Now read Audrey’s story for the Global Village of Storytelling.
It’s a year now since my third diagnosis of breast cancer. Yes that’s right, third. Once is unlucky, twice is a shock, third is more wtf! But it’s still a primary cancer so bizarrely I feel lucky. But none the less it’s been a tough year and over the last few months I’m gradually accepting that this is just my story.
And like most stories it has a beginning, a middle and an end. And this is still the middle, the meat in the sandwich, the arc of the narrative, the -to be continued- rather than the end. Thank goodness. Sort of. Because I don’t know the rules for a three times diagnosis. It’s not the end that much I know. It’s not even the beginning of the end as far as I know. It’s more of an oops I did it again and this time meant a mastectomy and reconstruction. A flipping great scar across more that half my body, a reconstructed breast that is quite amazing and a stamina that was left on the operating table.

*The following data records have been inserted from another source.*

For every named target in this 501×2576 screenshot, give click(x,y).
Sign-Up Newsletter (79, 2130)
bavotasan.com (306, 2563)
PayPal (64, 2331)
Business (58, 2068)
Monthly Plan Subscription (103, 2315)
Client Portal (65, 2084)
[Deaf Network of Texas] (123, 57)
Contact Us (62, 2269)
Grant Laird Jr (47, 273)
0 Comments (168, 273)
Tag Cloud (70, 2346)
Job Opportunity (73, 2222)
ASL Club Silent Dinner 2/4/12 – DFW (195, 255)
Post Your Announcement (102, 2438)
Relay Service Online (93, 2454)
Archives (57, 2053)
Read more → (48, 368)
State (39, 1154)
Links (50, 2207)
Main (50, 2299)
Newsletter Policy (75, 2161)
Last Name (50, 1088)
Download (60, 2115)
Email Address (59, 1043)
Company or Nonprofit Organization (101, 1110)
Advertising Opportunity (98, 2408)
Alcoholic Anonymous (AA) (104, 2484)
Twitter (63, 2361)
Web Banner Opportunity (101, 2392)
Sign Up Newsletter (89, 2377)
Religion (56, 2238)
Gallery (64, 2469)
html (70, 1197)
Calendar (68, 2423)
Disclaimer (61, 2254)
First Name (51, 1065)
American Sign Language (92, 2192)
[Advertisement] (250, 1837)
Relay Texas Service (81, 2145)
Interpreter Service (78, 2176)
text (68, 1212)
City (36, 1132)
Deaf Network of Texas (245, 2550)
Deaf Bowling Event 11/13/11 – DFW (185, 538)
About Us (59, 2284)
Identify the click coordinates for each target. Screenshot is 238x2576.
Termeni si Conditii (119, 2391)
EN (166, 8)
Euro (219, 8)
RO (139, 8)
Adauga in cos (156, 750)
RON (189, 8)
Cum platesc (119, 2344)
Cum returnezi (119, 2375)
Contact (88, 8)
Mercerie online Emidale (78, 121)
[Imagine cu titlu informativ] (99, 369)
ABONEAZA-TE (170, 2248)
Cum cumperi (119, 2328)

So this year has been the gradual acceptance of my new reality, a painful back and slight limp at times and an increase in breathlessness when I’m overtired. And a slow return to strength which is feeling more sustainable. And a gradual re-prioritising has shaped my year. I’ve had really wonderful family and friends time this year as well as been involved with some really great work that I’ve enjoyed immensely. I’ve focused on what brings me joy and realised that’s not only social time it’s also some of the work I do.
If I have one word to symbolise this year it’s been connection. Connection to people I love has been a vital, life-giving, force for me. I’ve found joy in so many things, from dinners round the table, to singing together, to watching sunsets on a beautiful balcony, to fireworks set to music, to a family treat to Rome; it’s been wonderful. I’m deeply grateful for those times and how precious they are.
Internally too it’s about connection as I’m probably more connected to what’s important to me than ever before. I’m trusting myself to follow what’s right and letting go of controlling the outcomes of this life story. I’m navigating the waves of the storm more confidently than ever before. I admit to getting sea-sick now and again and weary too but strangely enough I’m not scared.
Finally I’m accepting the words of The Anthem by Leonard Cohen, that wonderful story teller, who I’ve grieved for this year.
Ring the bell that still can ring, forget your perfect offering, there is a crack in everything…..it’s how the light gets in.